Under no circumstances alter the records; copy each one exactly.

*WORKING DATA*:
--- START ---

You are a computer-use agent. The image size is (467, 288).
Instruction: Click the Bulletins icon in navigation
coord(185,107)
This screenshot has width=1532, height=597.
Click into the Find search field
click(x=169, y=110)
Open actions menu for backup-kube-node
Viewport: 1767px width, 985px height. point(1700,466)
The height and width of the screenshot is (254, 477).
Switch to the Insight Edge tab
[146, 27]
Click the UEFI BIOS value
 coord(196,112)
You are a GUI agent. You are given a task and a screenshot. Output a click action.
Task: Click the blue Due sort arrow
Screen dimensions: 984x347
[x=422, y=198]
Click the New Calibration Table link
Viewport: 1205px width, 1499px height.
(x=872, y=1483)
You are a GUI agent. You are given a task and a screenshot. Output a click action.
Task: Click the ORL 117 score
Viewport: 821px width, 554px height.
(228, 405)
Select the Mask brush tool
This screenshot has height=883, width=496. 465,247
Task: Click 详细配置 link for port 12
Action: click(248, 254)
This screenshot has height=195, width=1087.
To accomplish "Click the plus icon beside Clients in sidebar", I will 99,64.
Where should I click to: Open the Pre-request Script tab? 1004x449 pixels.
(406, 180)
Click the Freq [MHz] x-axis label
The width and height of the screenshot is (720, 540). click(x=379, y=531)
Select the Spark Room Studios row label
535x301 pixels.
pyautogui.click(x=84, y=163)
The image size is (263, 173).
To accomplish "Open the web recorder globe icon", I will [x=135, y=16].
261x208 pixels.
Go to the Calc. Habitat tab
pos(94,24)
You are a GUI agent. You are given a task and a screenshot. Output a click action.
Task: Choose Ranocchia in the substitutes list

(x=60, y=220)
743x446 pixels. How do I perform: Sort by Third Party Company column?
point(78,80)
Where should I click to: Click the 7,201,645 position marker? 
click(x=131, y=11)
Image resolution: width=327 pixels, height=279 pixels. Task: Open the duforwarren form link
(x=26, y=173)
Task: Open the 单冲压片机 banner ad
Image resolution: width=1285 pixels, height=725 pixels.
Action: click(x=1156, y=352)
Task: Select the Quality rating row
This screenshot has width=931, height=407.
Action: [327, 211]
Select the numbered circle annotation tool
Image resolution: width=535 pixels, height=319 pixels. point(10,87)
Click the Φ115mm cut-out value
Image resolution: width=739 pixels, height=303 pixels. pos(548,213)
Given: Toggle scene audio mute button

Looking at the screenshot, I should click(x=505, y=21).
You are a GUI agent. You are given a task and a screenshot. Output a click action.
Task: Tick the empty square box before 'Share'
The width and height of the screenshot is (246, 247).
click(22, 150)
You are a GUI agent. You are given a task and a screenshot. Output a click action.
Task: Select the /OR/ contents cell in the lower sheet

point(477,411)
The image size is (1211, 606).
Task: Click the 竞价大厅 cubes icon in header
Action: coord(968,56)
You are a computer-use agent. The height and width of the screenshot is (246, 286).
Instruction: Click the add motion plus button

--- END ---

*RESULT OF THE TASK*:
You are a computer-use agent. The image size is (467, 288).
Instruction: Click the Bulletins icon in navigation
coord(185,107)
This screenshot has width=1532, height=597.
Click into the Find search field
click(x=169, y=110)
Open actions menu for backup-kube-node
Viewport: 1767px width, 985px height. point(1700,466)
The height and width of the screenshot is (254, 477).
Switch to the Insight Edge tab
[146, 27]
Click the UEFI BIOS value
 coord(196,112)
You are a GUI agent. You are given a task and a screenshot. Output a click action.
Task: Click the blue Due sort arrow
Screen dimensions: 984x347
[x=422, y=198]
Click the New Calibration Table link
Viewport: 1205px width, 1499px height.
(x=872, y=1483)
You are a GUI agent. You are given a task and a screenshot. Output a click action.
Task: Click the ORL 117 score
Viewport: 821px width, 554px height.
(228, 405)
Select the Mask brush tool
This screenshot has height=883, width=496. 465,247
Task: Click 详细配置 link for port 12
Action: click(248, 254)
This screenshot has height=195, width=1087.
To accomplish "Click the plus icon beside Clients in sidebar", I will 99,64.
Where should I click to: Open the Pre-request Script tab? 1004x449 pixels.
(406, 180)
Click the Freq [MHz] x-axis label
The width and height of the screenshot is (720, 540). click(x=379, y=531)
Select the Spark Room Studios row label
535x301 pixels.
pyautogui.click(x=84, y=163)
The image size is (263, 173).
To accomplish "Open the web recorder globe icon", I will [x=135, y=16].
261x208 pixels.
Go to the Calc. Habitat tab
pos(94,24)
You are a GUI agent. You are given a task and a screenshot. Output a click action.
Task: Choose Ranocchia in the substitutes list

(x=60, y=220)
743x446 pixels. How do I perform: Sort by Third Party Company column?
point(78,80)
Where should I click to: Click the 7,201,645 position marker? 
click(x=131, y=11)
Image resolution: width=327 pixels, height=279 pixels. Task: Open the duforwarren form link
(x=26, y=173)
Task: Open the 单冲压片机 banner ad
Image resolution: width=1285 pixels, height=725 pixels.
Action: click(x=1156, y=352)
Task: Select the Quality rating row
This screenshot has width=931, height=407.
Action: [327, 211]
Select the numbered circle annotation tool
Image resolution: width=535 pixels, height=319 pixels. point(10,87)
Click the Φ115mm cut-out value
Image resolution: width=739 pixels, height=303 pixels. pos(548,213)
Given: Toggle scene audio mute button

Looking at the screenshot, I should click(x=505, y=21).
You are a GUI agent. You are given a task and a screenshot. Output a click action.
Task: Tick the empty square box before 'Share'
The width and height of the screenshot is (246, 247).
click(22, 150)
You are a GUI agent. You are given a task and a screenshot. Output a click action.
Task: Select the /OR/ contents cell in the lower sheet

point(477,411)
The image size is (1211, 606).
Task: Click the 竞价大厅 cubes icon in header
Action: coord(968,56)
You are a computer-use agent. The height and width of the screenshot is (246, 286).
Instruction: Click the add motion plus button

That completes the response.